Their take on A-Spec and Online has the most room for improvement. No one doubts PD's technical abilities. That has not been where the stagnation has taken place. You have the same exact events in GT6 as you did in GT1. That is sad and unfortunate. If you are so inclined, you can dig up a post I made after nibbles or whatever the hell his name is, was determined that GT couldn't possibly be improved and my inability to draft a design document detailing my master vision of GT at the drop of a hat, proved his point. He then proceeded to harass me about 10 times a minute for an hour until I gave in and had the time to post some musings on possible GT7 "improvements" of a direction GT could go in that would help continue their underlying theme of 'celebrating the automobile'. I wouldn't bother but the TL;DR of it is they really should play to their strengths of car ownership and the persistent state of your cars across your career and online. Own each dent, race a car until it dies, etc. There is so much more to what makes 'your' car unique than gaudy liveries and rims. I know my real life cars dents and scratches like the back of my hand. It would be cool if you knew no one else had the exact same car(s) as you in a GT game. Maybe you shifted your Viper like a dumbass the first 12 races and you blew the stock engine early. From then on, that car will never have the stock engine block, making those with an all stock Viper with 85K miles on it be something of note. I don't know, just my thoughts. This all occurred to me the day I won my first two NGRL races back to back in my beloved Ferrari 512B. I wanted to "frame" that fucking car and treat it like a trophy. It has a history with me, but in terms of GT5, it is just another check box in my garage of 1400 some odd cars.
Persistence is something I believe we will see expanded in GT7, we don't know much about how it will work in GT6, but in GT5 they gave the first steps for an useful mechanical damage, and now they are making (at least) the visual damage persistent.
We already had oil, dirt and body structure (not perfectly but) set.
As for an [online] car ecosystem, unified market/rare cars (original parts means something, limited number of certain cars available), that would certainly be awesome. Maybe when Kaz manages to get his GT City/World plan in production.
Now as for their game structure: I hold the opinion that having you go through all classes of cars is important, from lightweights to F1.
Their system isn't so strict in terms of "evolution" in the middle, but it is a point to point structure. And I don't think it is bad, even if they have the same names from GT1.
The main problem I see is
the lack of challenge. It bores the "used to it" fanbase to death.
And I'd say that even with
artificial challenges (AI still needs improvement, B-Spec racers are
perceptually more daring, knowledgeable), it wouldn't amount to much if retaining the same structure.
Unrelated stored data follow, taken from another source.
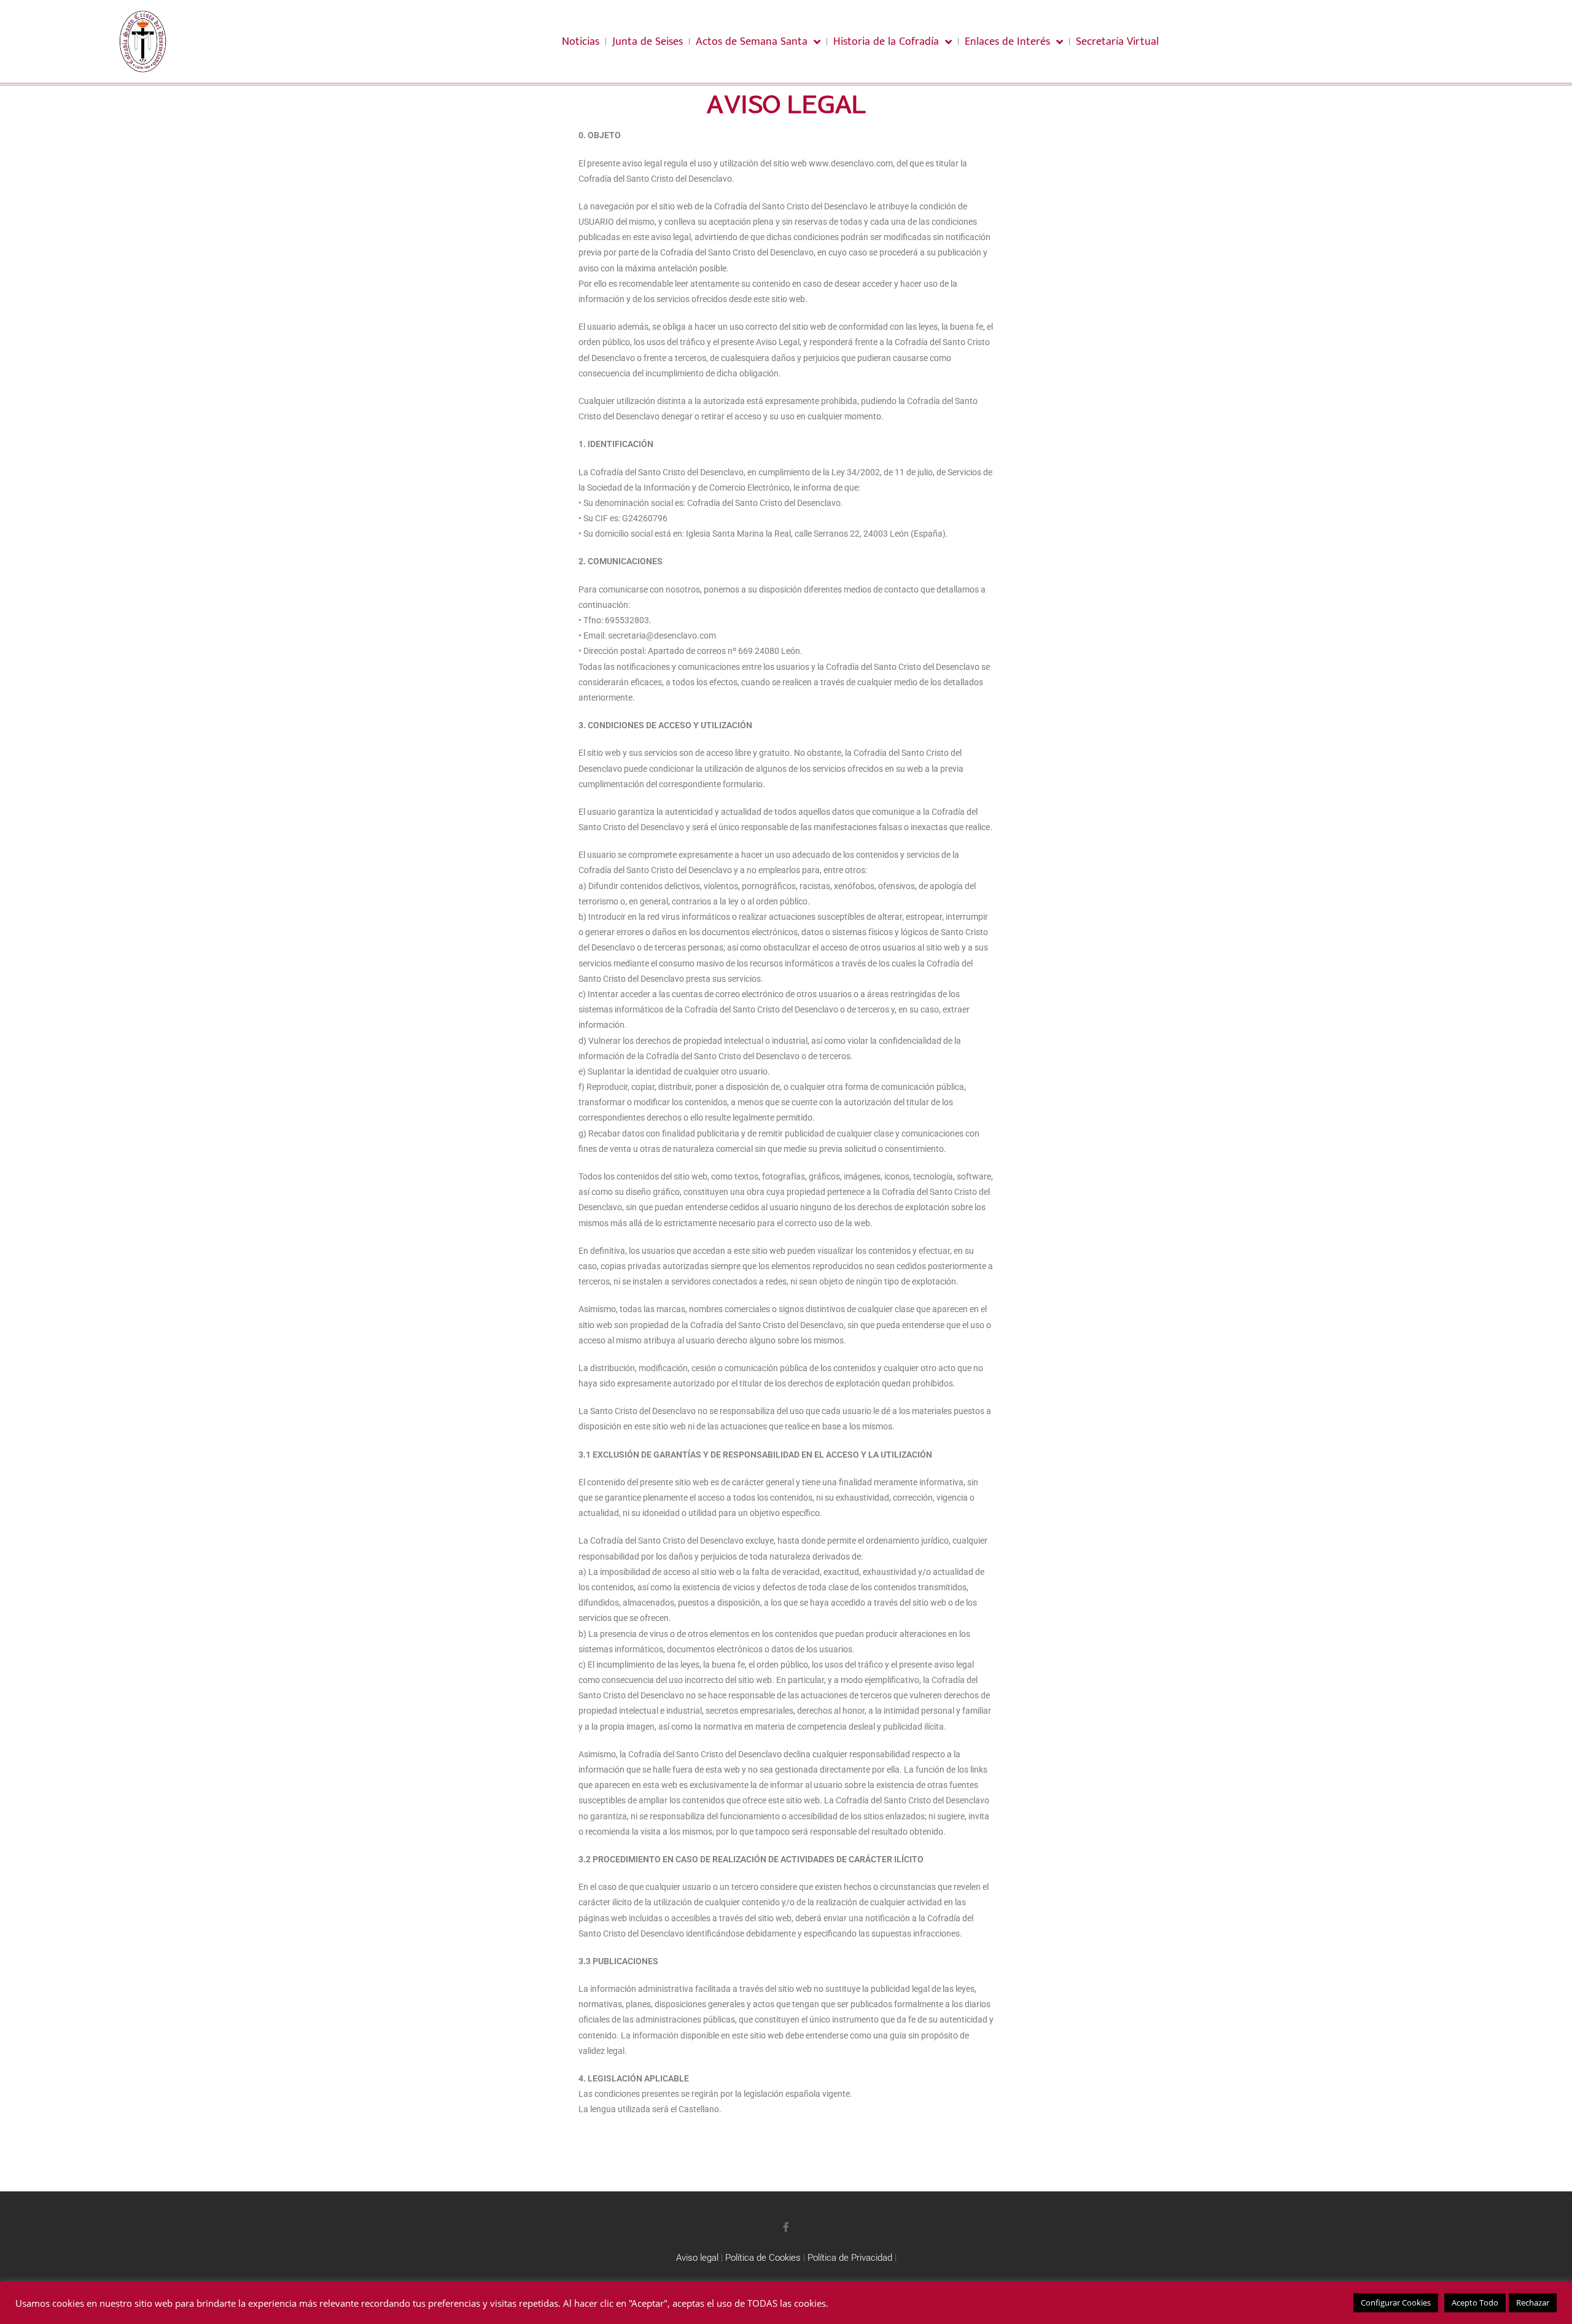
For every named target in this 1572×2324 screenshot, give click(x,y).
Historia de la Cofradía (886, 42)
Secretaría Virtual (1117, 42)
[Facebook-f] (786, 2227)
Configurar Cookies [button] (1396, 2302)
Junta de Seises (647, 42)
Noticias (580, 42)
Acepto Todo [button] (1475, 2302)
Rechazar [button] (1532, 2302)
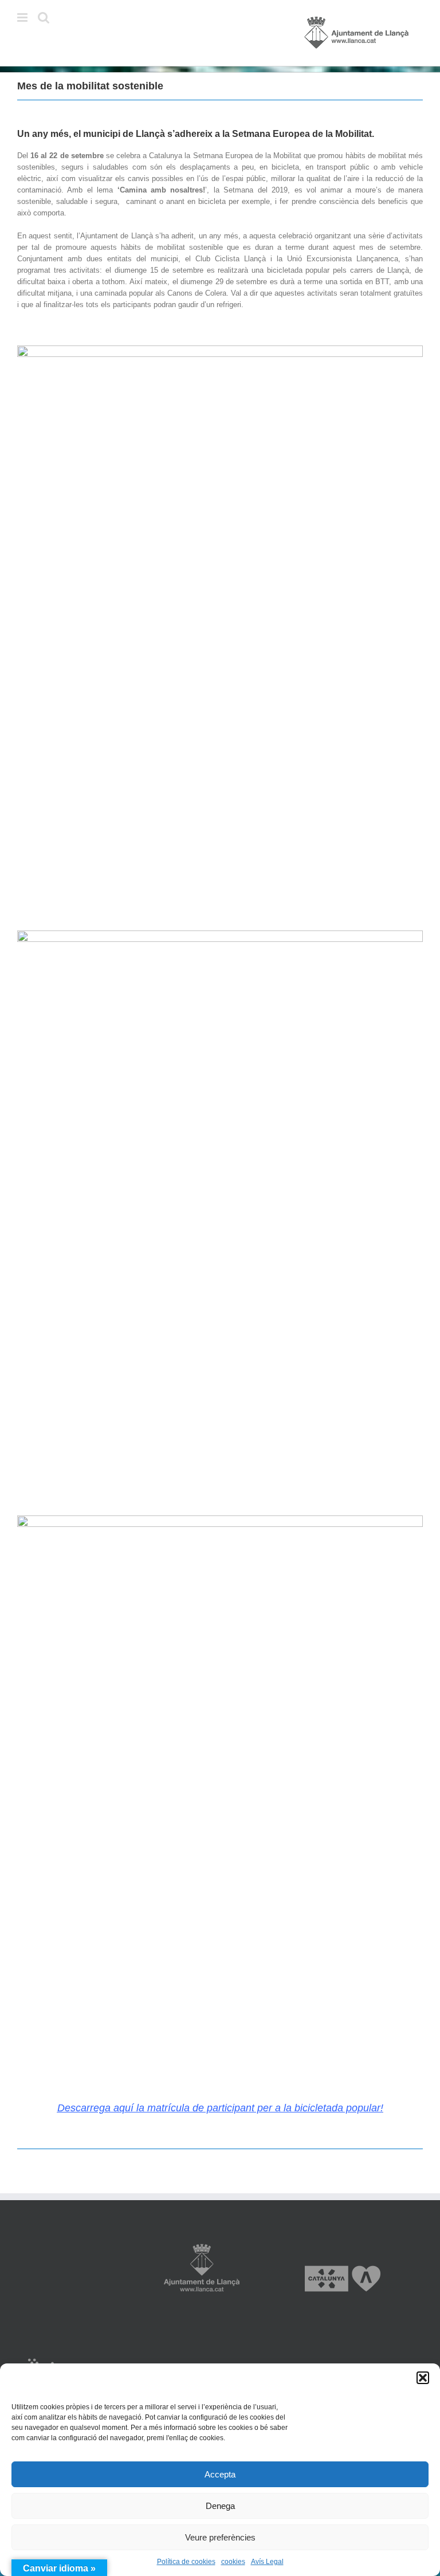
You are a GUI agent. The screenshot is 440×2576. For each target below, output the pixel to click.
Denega (220, 2506)
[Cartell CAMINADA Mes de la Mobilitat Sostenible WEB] (220, 1519)
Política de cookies (186, 2562)
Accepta (220, 2474)
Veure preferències (220, 2537)
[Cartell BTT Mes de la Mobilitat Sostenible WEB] (220, 934)
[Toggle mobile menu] (23, 17)
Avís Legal (267, 2562)
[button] (423, 2377)
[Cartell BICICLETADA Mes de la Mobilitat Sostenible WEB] (220, 349)
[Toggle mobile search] (43, 17)
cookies (233, 2562)
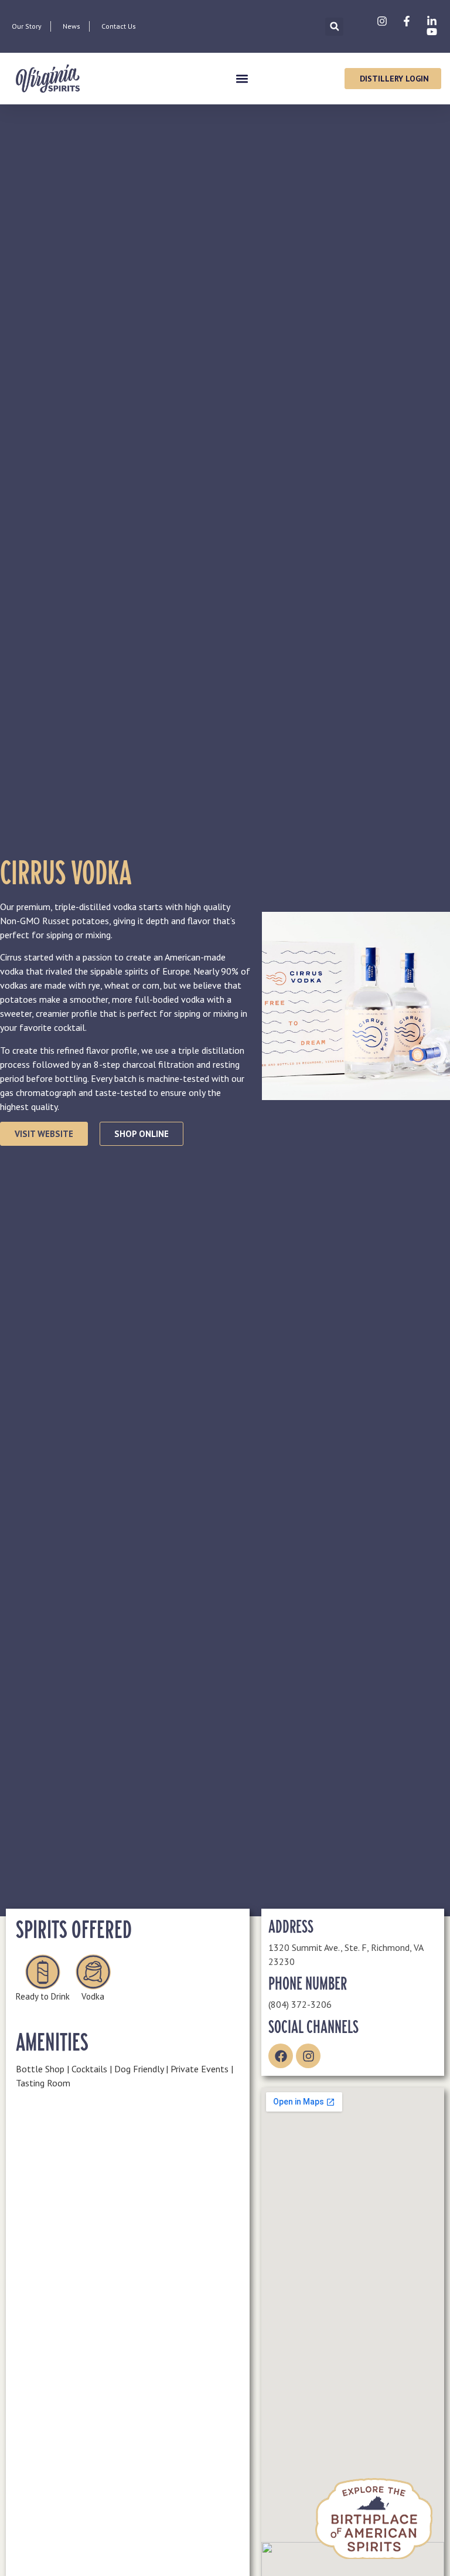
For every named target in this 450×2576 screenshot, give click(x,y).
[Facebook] (280, 2056)
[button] (334, 27)
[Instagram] (308, 2056)
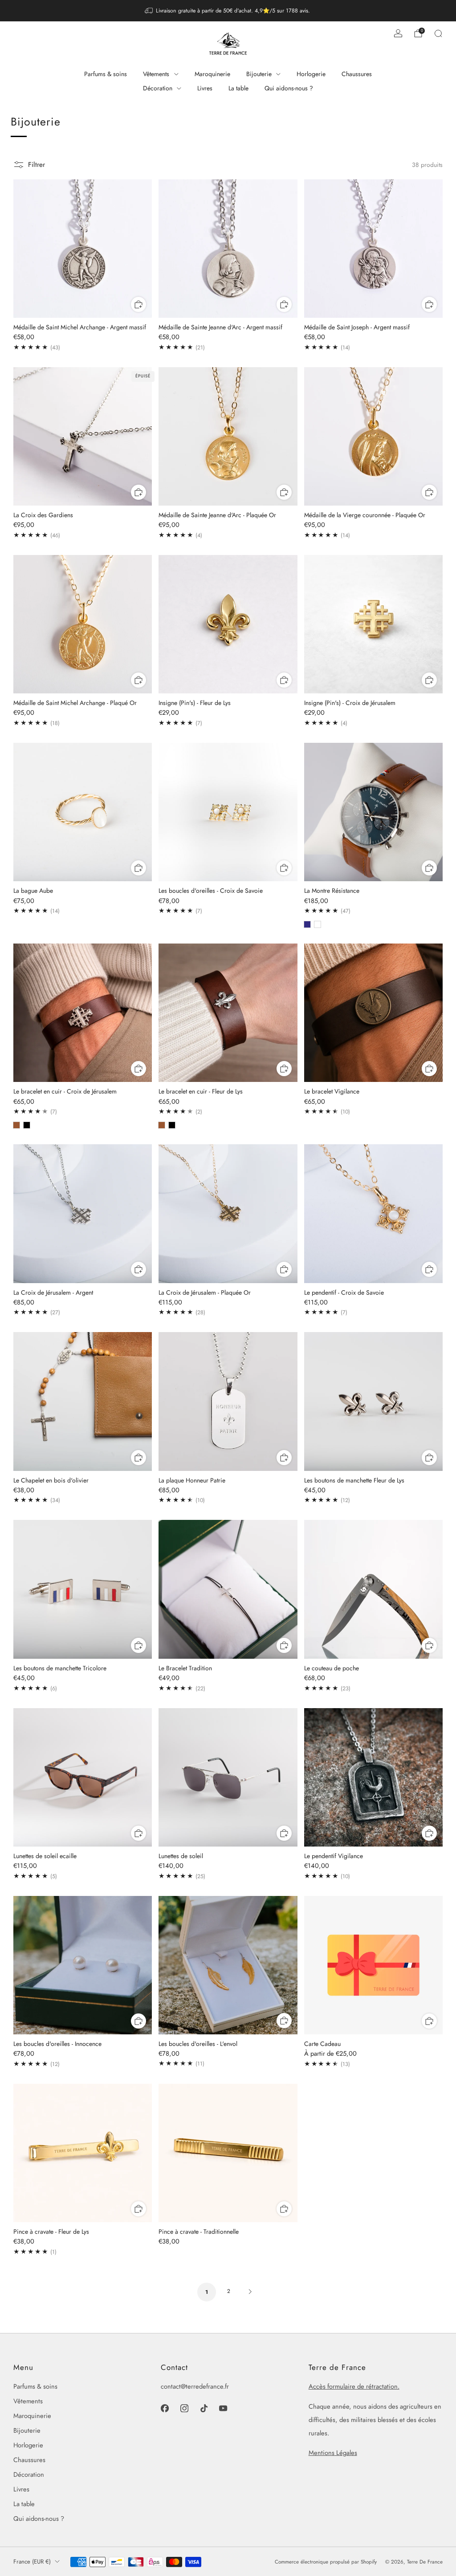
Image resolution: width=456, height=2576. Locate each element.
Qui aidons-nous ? (289, 88)
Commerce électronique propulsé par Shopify (326, 2561)
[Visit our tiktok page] (204, 2408)
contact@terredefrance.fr (195, 2386)
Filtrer (36, 165)
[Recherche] (438, 33)
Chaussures (357, 73)
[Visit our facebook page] (165, 2408)
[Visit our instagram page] (184, 2408)
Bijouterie (259, 73)
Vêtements (156, 73)
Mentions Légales (333, 2452)
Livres (204, 88)
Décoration (157, 88)
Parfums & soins (105, 73)
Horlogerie (311, 73)
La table (238, 88)
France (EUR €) (32, 2561)
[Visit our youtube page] (223, 2408)
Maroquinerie (212, 73)
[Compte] (398, 33)
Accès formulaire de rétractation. (354, 2386)
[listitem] (228, 10)
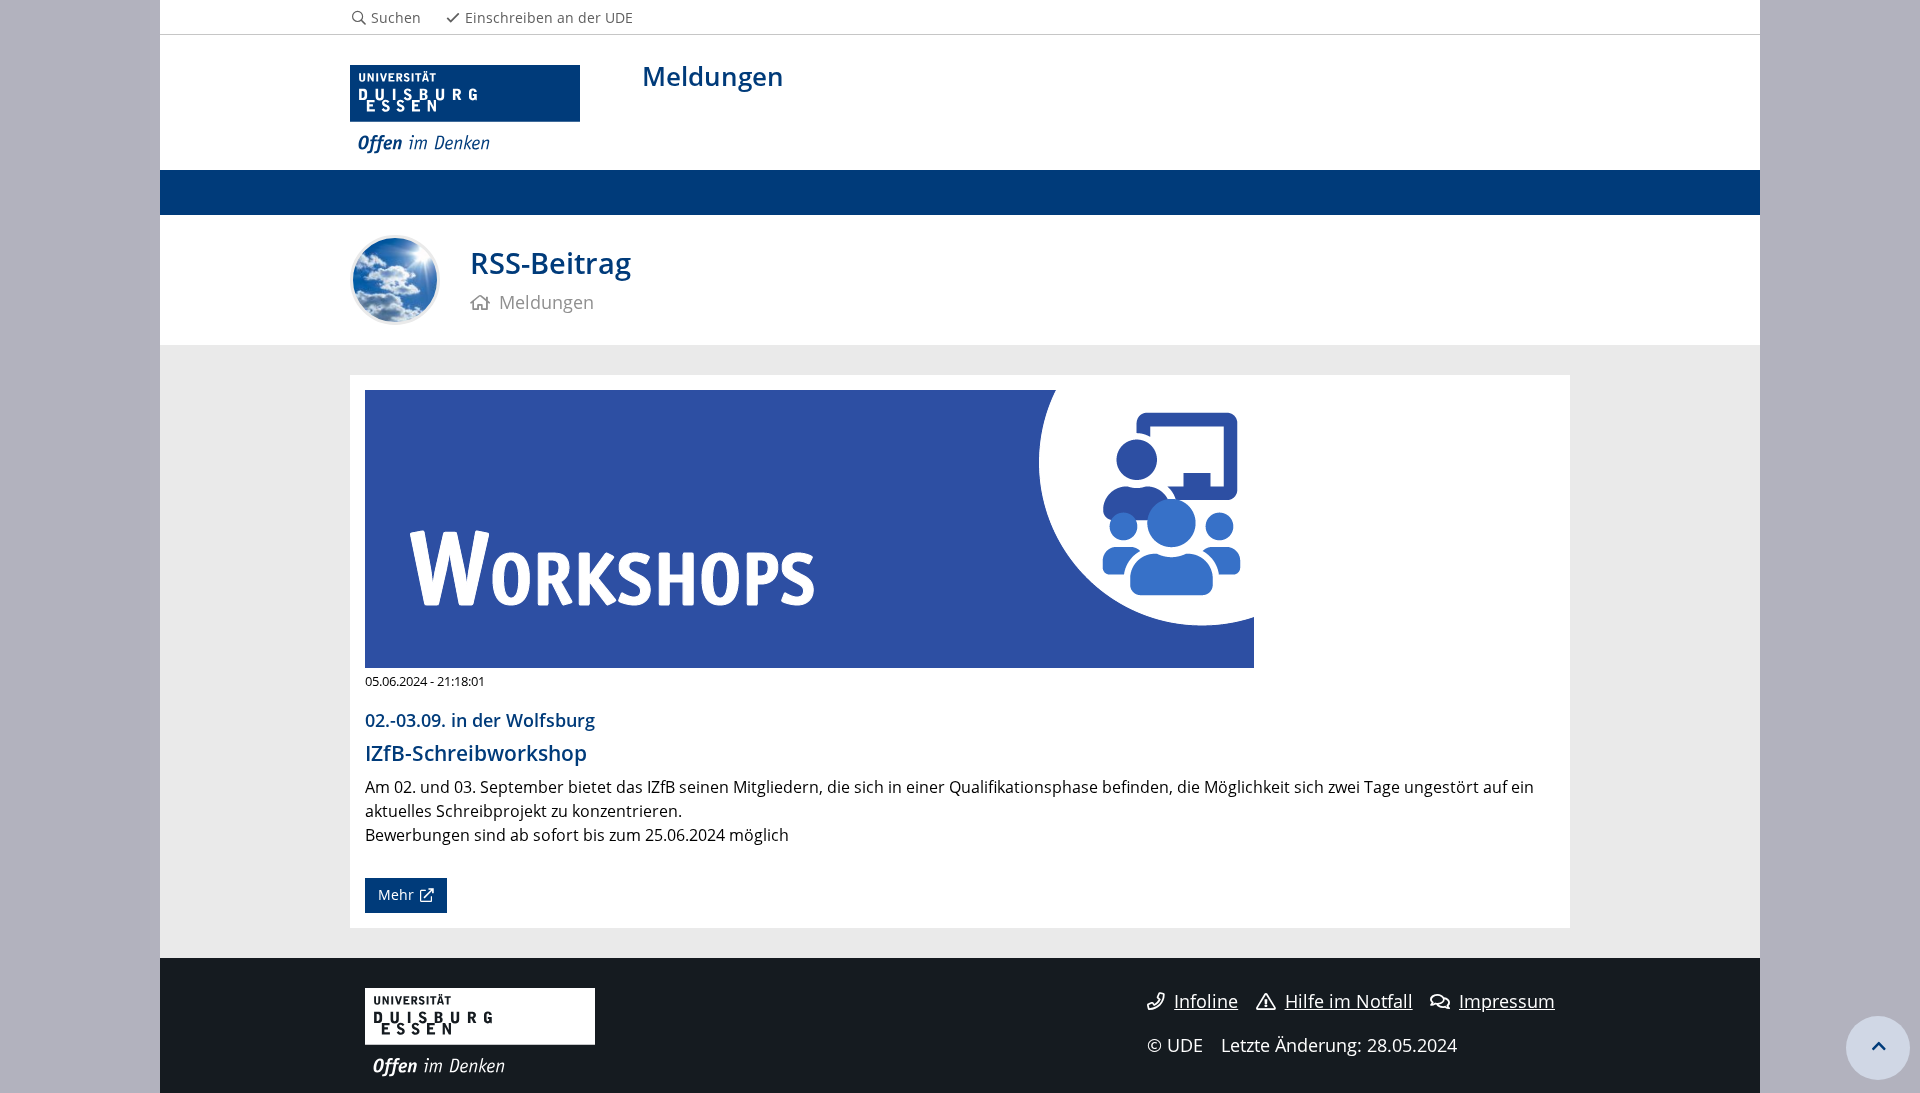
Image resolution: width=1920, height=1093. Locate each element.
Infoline (1206, 1001)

BUT:
They had this "beginner, amateur, professional" ranks, but they were merely boxes for the events. They could change it to a player questionnaire.
Where if you answered beginner, you'd walk through all the small clubs and events, knowing cars.
Amateur would jump you right into those series of 5-7 races, with harder limitations (in terms of car build and racing assists), against racers that seem to not be racing the tracks for the first time.
And at the far top, you can have professional events/leagues (even races in generated tracks) that require compact cars, germans, and what not. Reach the glory in that category, 10-12 races of 30 laps in a Golf.
They do it with the formula car (most consider it torture), why not with all. Have persistent pilots in all structures since they are named now.
All things that Polyphony has set in a manner and wouldn't be a huge departure, since it is clear they do not want that.
I had a great time doing the first(?) expert challenge set with the Subaru in Laguna without looking in the internet how to tune it. And that was with the opponents always being in the same position at any given time. It would be perfect to have such challenges in an recurrent manner, with plasticity on the races. Getting into a german production cars league, with a hard limit on what you could do, having to tune your car for best performance on each track and knowing the other racers would be driving hard.